Source extract.
LHC Post-Mortem System¶
Introduction¶
The Large Hadron Collider (LHC) at CERN is the most powerful particle accelerator in the world. Due to its complexity, ensuring operational reliability and safety is critical. The LHC Post-Mortem (PM) system was developed to meet these challenges by analysing transient data from a variety of systems during significant events such as magnet quenches, beam losses, or beam dumps.
What is the Post-Mortem System?¶
The Post-Mortem system is a set of services designed to handle data collected during critical LHC events. It processes inputs from diverse equipment, such as:
- Interlocks: Mechanisms that ensure safety by interrupting operations under unsafe conditions.
- Power Converters: Devices responsible for delivering precise electrical power to magnets and other systems.
- Beam Instrumentation: Tools used to monitor and measure beam dynamics.
The LHC Post-Mortem system collects data from thousands of devices not only during failures like beam aborts or equipment malfunctions but also during every beam dump. This data is then analized, enabling client applications to:
- Root Cause Identification: Understand the chain of events that led to a failure, such as detecting the initial trigger of a magnet quench or beam loss.
- System Validation: Ensure the proper functioning of machine protection systems and their redundancy mechanisms.
By automating these analyses, the system reduces the time needed to identify and resolve issues, enabling faster recovery and more reliable operation.
Architecture¶
How Does It Work?¶
The LHC Post-Mortem system operates through several key stages:
-
Data Collection: A redundant set of services collects transient data from multiple client systems. In the case of a beam dump, it stores thousands of data dumps within seconds in an Oracle database, and streams them for online processing.
-
Event Building: The system identifies significant events (such as beam dumps or localised equipment failures) by processing the incoming data stream using trigger timestamps and other criteria.
-
Analysis: Once an event is created, a series of analysis modules are executed automatically on the Post-Mortem Analysis servers, maintained by the BE-CSS-CPA group. Most of these modules are maintained by our team and are programmed in Java. They process the collected data to present the status of the machine at the time the event was generated.

Source material.
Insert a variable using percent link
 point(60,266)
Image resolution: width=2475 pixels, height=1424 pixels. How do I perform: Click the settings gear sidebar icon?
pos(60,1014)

What is required. Extend the LHC Post-Mortem system overview from the point where it stops, beginning with the next stage after the analysis step and keeping the tone and format of the page.

Output of the exercise.
-
Data Access and Result Presentation:
-
Post-Mortem Analysis GUI: Analysis results are provided by this GUI, which is also maintained by the BE-CSS-CPA group. This graphical user interface is the main way users, such as LHC operators, access the results and data from the Post-Mortem System. It allows operators to review findings in real time or during offline analysis. This tool is used to access the GUIs of each Analysis Module (which we maintain).
-
REST API: We expose data regarding the raw data dumps, events, and analyses through a REST API. This API enables programmatic access to the Post-Mortem data, allowing for integration not only with PMA but also with other tools and systems for offline analysis.
Analysis Modules We Maintain¶
Our team maintains several analysis modules that process specific types of data. These modules are crucial for interpreting the complex data generated during LHC events. Below is a list of the types of data analysed by these modules:
- Beam Loss Monitor (BLM)
- Beam Interlock Controller (BIC)
- Powering Interlock Controller (PIC)
- Warm Magnet Interlock Controller (WIC)
- Beam Position Monitor (BPM)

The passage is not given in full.